# WHAT TO PRODUCE:
Every line of the entries with the word "agent" in it should be shown.

Pixel coordinate grounding data
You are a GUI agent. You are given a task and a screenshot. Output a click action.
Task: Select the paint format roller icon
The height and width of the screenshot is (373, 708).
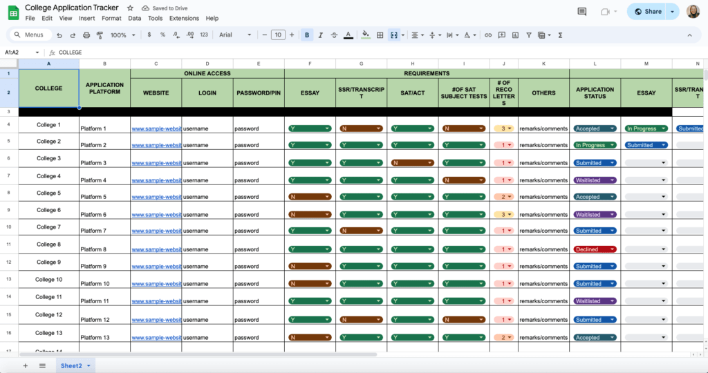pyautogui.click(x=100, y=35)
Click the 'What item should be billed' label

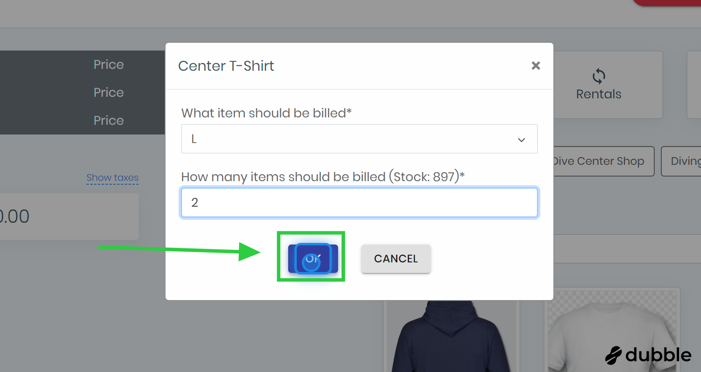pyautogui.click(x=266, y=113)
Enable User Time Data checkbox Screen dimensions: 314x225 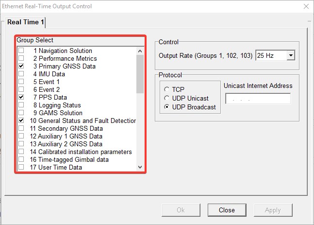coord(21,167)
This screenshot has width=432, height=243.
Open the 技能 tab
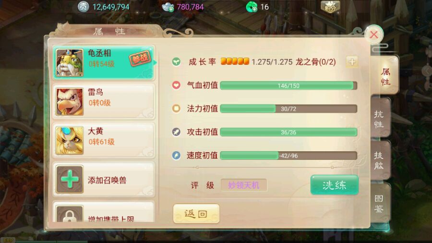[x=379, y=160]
--
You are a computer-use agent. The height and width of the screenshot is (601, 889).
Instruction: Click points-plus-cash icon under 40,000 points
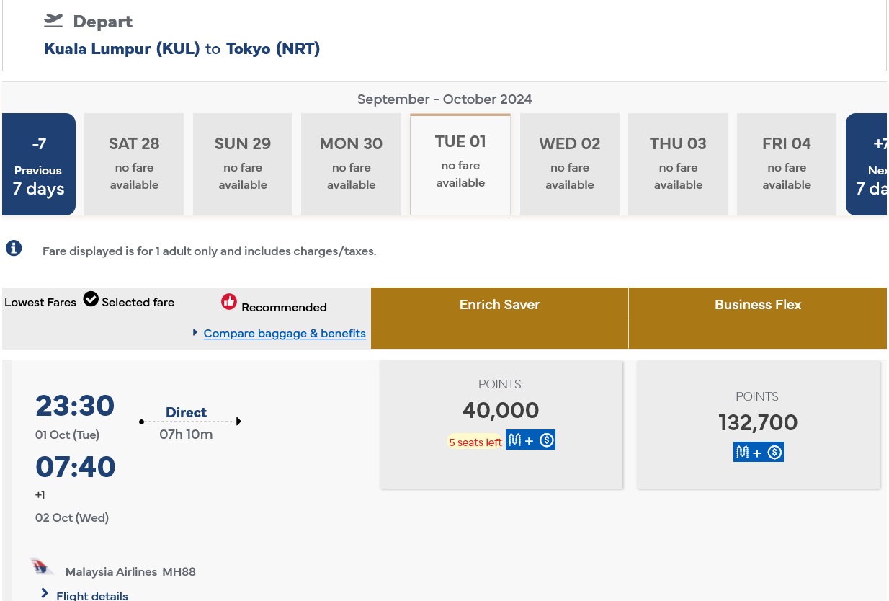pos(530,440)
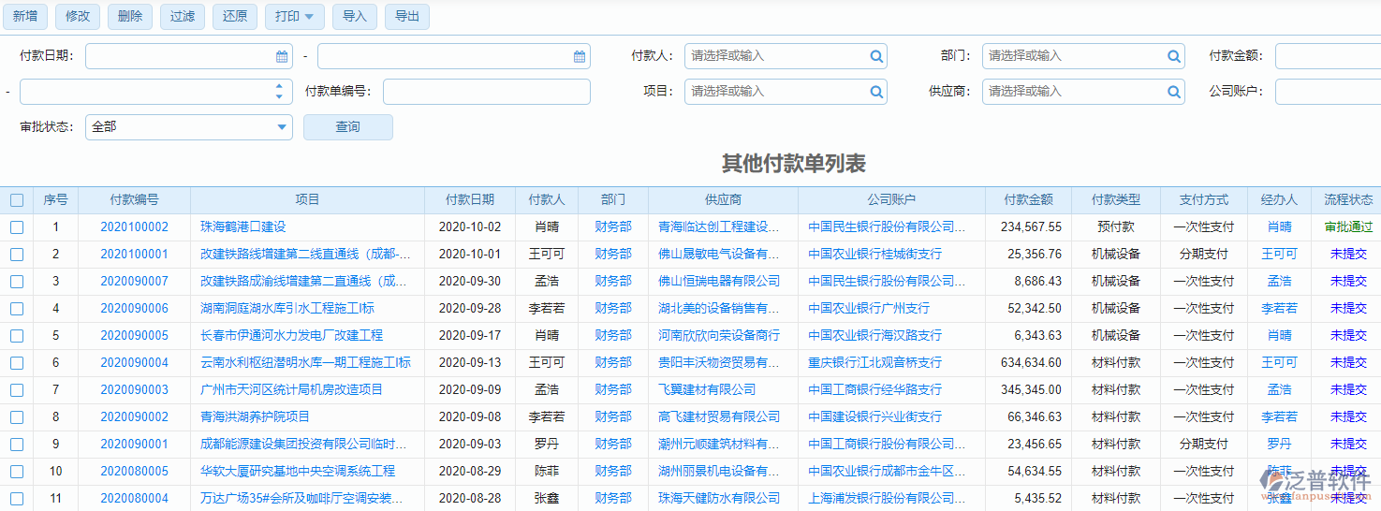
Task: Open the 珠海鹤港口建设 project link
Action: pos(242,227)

# WRITTEN ANSWER:
You are a GUI agent. You are given a task and a screenshot. Output a click action.
You are a computer-use agent. The height and width of the screenshot is (601, 889).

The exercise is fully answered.